Stored data:

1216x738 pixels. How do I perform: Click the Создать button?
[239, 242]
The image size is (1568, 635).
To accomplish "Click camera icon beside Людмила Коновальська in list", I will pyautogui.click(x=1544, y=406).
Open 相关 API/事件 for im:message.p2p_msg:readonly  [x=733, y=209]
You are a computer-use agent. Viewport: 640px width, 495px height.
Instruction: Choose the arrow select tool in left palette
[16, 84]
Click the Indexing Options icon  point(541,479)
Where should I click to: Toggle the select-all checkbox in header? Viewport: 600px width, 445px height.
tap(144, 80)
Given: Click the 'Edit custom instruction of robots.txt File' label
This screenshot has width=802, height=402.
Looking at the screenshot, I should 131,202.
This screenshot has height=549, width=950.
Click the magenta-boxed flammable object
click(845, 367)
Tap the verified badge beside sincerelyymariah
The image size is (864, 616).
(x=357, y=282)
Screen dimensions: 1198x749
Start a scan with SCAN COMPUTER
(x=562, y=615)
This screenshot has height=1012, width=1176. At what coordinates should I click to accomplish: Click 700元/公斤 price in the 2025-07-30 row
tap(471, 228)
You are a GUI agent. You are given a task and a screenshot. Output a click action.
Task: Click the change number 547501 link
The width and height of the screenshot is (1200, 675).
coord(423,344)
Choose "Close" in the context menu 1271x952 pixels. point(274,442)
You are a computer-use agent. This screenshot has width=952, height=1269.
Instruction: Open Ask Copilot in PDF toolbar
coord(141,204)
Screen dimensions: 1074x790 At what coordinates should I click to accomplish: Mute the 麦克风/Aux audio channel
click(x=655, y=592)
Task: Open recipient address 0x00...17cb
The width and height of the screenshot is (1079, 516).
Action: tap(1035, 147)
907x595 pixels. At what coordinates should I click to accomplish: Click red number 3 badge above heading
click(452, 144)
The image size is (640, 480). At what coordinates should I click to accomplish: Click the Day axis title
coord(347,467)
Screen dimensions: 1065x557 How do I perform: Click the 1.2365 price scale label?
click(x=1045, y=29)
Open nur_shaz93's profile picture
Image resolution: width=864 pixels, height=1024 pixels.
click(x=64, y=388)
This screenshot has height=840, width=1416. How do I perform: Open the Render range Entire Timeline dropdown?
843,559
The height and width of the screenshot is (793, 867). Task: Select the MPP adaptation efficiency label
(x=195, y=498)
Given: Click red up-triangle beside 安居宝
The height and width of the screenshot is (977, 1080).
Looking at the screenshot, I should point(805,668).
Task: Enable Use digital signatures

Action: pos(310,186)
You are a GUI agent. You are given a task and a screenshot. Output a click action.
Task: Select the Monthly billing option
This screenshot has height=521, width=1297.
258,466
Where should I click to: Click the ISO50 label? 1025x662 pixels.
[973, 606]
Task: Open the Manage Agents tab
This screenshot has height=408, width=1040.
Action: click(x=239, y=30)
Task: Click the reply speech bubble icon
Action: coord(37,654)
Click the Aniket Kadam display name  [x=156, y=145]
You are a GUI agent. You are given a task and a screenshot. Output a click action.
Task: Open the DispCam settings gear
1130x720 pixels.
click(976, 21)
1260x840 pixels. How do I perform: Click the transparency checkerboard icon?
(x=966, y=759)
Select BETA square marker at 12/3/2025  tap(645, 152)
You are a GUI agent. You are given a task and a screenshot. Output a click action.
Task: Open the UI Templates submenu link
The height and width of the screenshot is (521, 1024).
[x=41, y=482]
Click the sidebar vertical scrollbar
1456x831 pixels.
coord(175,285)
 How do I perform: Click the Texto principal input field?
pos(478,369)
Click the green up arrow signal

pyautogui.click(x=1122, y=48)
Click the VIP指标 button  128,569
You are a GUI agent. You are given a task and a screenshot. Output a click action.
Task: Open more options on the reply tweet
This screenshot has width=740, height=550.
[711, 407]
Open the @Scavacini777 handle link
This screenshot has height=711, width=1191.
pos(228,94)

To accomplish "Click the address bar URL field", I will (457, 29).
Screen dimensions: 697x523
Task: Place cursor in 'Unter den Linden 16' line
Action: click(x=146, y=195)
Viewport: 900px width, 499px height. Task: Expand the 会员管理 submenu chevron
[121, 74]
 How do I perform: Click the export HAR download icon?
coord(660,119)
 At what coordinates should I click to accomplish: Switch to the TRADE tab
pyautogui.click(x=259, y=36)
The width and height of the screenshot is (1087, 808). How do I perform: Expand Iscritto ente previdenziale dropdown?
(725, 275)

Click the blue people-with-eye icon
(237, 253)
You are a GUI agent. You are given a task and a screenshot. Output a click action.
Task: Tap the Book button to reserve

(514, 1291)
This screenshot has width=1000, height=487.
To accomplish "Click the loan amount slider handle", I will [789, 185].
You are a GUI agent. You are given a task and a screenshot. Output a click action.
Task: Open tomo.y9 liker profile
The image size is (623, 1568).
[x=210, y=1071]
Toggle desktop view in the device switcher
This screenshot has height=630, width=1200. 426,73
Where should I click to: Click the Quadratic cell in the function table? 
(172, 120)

**WHAT IS REQUIRED**
Reproduce exactly the lines that run from the start of the records to the line with "1271x952 pixels. point(274,442)", both included.

**TASK ANSWER**
1216x738 pixels. How do I perform: Click the Создать button?
[239, 242]
The image size is (1568, 635).
To accomplish "Click camera icon beside Людмила Коновальська in list", I will pyautogui.click(x=1544, y=406).
Open 相关 API/事件 for im:message.p2p_msg:readonly  [x=733, y=209]
You are a computer-use agent. Viewport: 640px width, 495px height.
Instruction: Choose the arrow select tool in left palette
[16, 84]
Click the Indexing Options icon  point(541,479)
Where should I click to: Toggle the select-all checkbox in header? Viewport: 600px width, 445px height.
tap(144, 80)
Given: Click the 'Edit custom instruction of robots.txt File' label
This screenshot has width=802, height=402.
Looking at the screenshot, I should 131,202.
This screenshot has height=549, width=950.
Click the magenta-boxed flammable object
click(845, 367)
Tap the verified badge beside sincerelyymariah
The image size is (864, 616).
(x=357, y=282)
Screen dimensions: 1198x749
Start a scan with SCAN COMPUTER
(x=562, y=615)
This screenshot has height=1012, width=1176. At what coordinates should I click to accomplish: Click 700元/公斤 price in the 2025-07-30 row
tap(471, 228)
You are a GUI agent. You are given a task and a screenshot. Output a click action.
Task: Click the change number 547501 link
The width and height of the screenshot is (1200, 675).
coord(423,344)
Choose "Close" in the context menu 1271x952 pixels. point(274,442)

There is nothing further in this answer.